Un carême d’action de grâce et de miséricorde

Dieu ne veut pas de ces sacrifices par lesquels les hommes cherchaient à s’attirer les bonnes grâces des divinités. Il avertit : C’est la miséricorde que je veux et non le sacrifice. Ce que recherche Dieu : que nous aimions comme il aime, que nous soyons miséricordieux comme il est miséricordieux.

De tout cela nous devons rendre grâce ! Rendre grâce à Dieu c’est plus que le remercier, c’est accepter d’aller à la suite de Jésus dans le grand mouvement d’amour du Fils vers le Père, c’est accepter de se donner aux autres comme il l’a fait lui-même. Entrer dans cette dynamique nous conduira jusqu’au don de nous-mêmes, comme elle a conduit Jésus jusqu’à la mort sur une croix. Rendre grâce à Dieu c’est accepter de devenir comme Lui, par son Fils, dans l’Esprit…

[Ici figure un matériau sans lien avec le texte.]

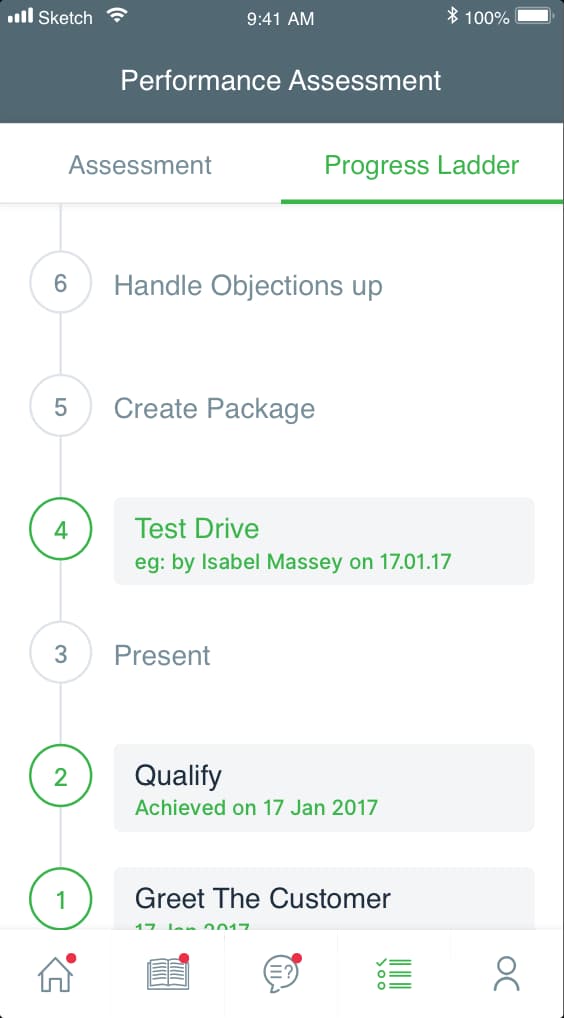Select step circle number 5

coord(60,407)
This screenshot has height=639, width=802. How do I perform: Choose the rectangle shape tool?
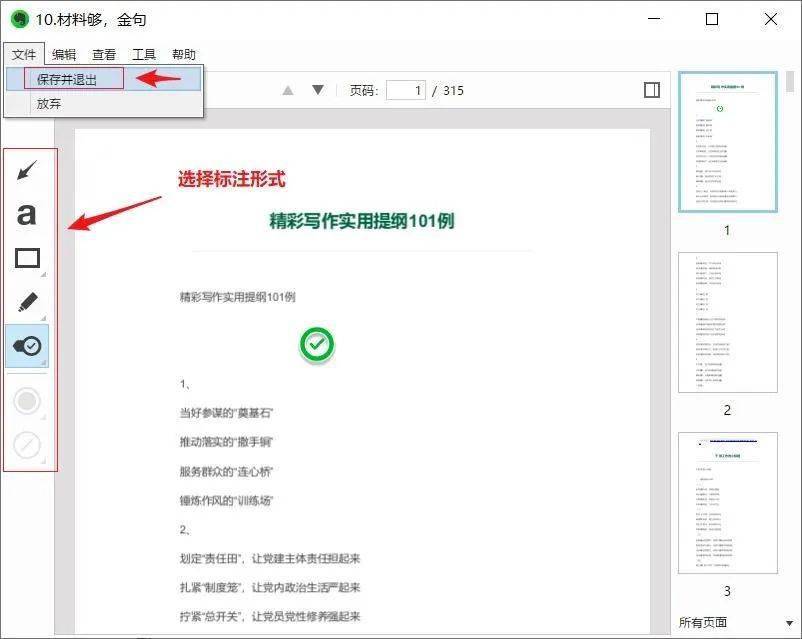coord(28,258)
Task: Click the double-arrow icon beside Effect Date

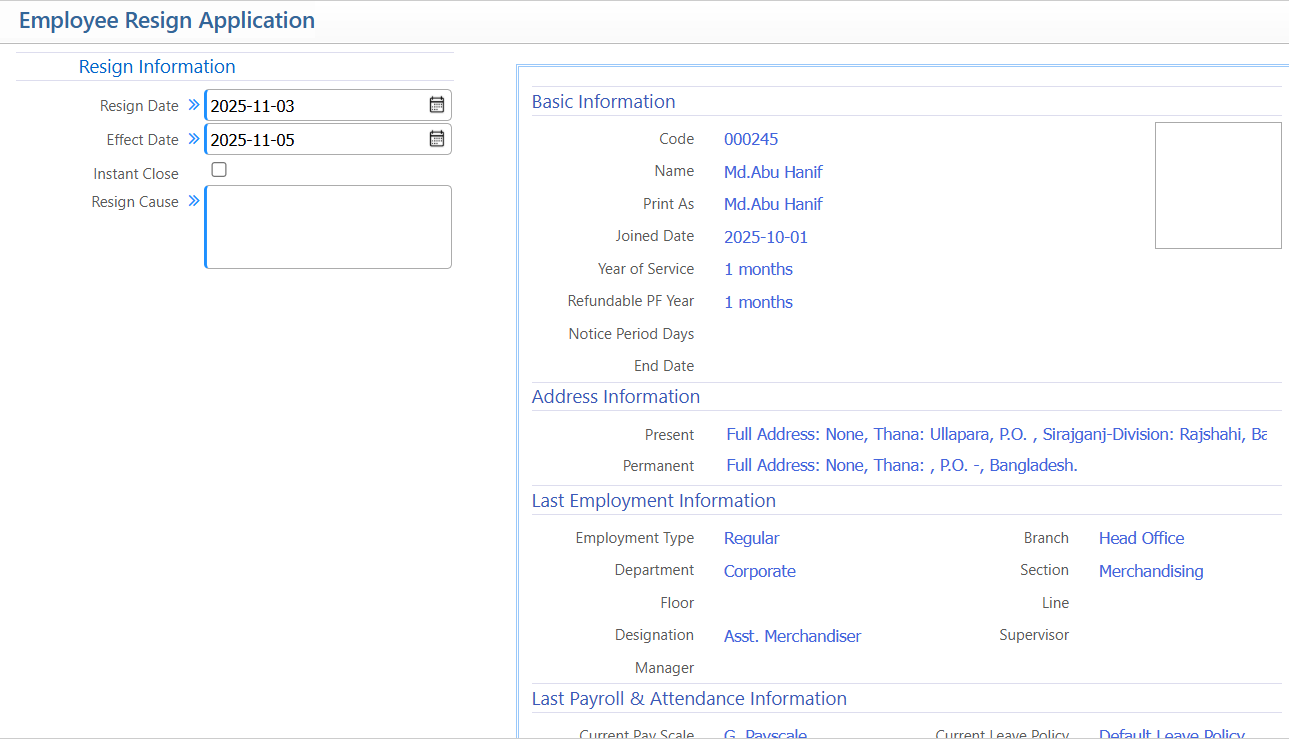Action: 194,139
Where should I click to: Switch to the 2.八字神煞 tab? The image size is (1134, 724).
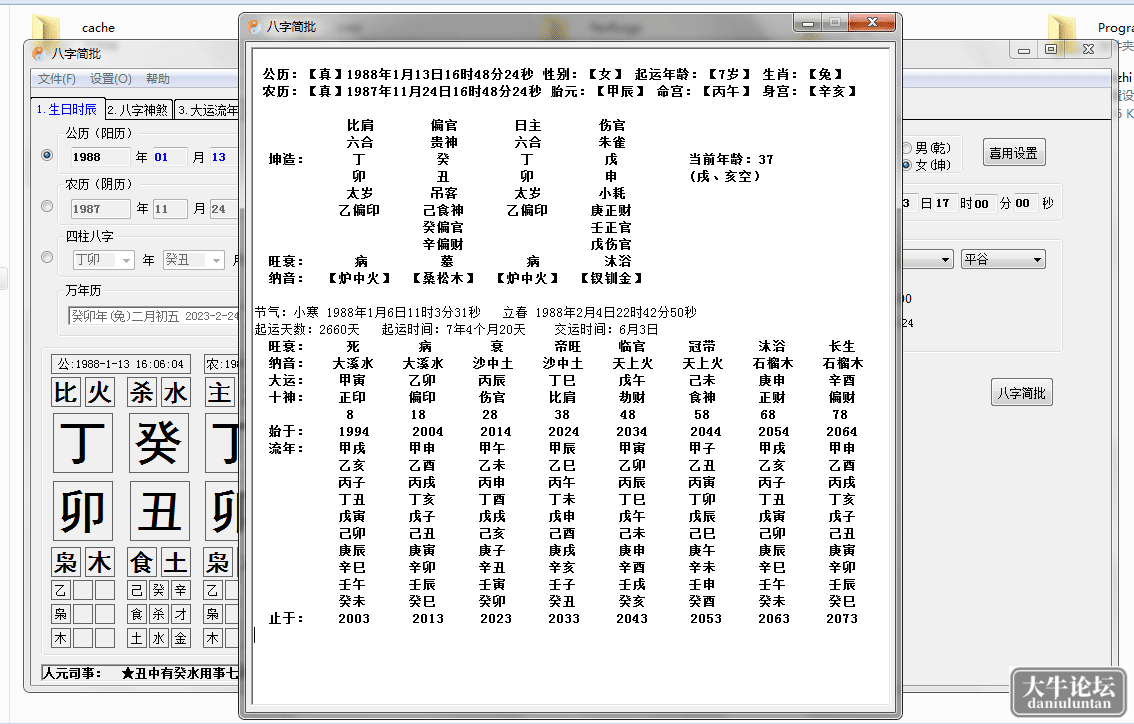[x=137, y=109]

Pour y arriver nous pouvons essayer de transformer nos comportements… Cela n’est pas négligeable mais on en perçoit vite le caractère dérisoire… Jésus nous indique une autre voie, étonnante et sûre, pour aimer comme il aime : se nourrir de lui, présent dans l’eucharistie, car, dit-il, mon corps est vraiment une nourriture et mon sang vraiment une boisson. Ainsi, peu à peu, nous devenons d’autres Christ et nous pouvons dire, comme saint Paul : Ce n’est plus moi qui vis, c’est le Christ qui vit en moi. Ou, pour le dire comme saint Thomas d’Aquin : L’effet propre de l’eucharistie est la transformation de l’homme en Dieu.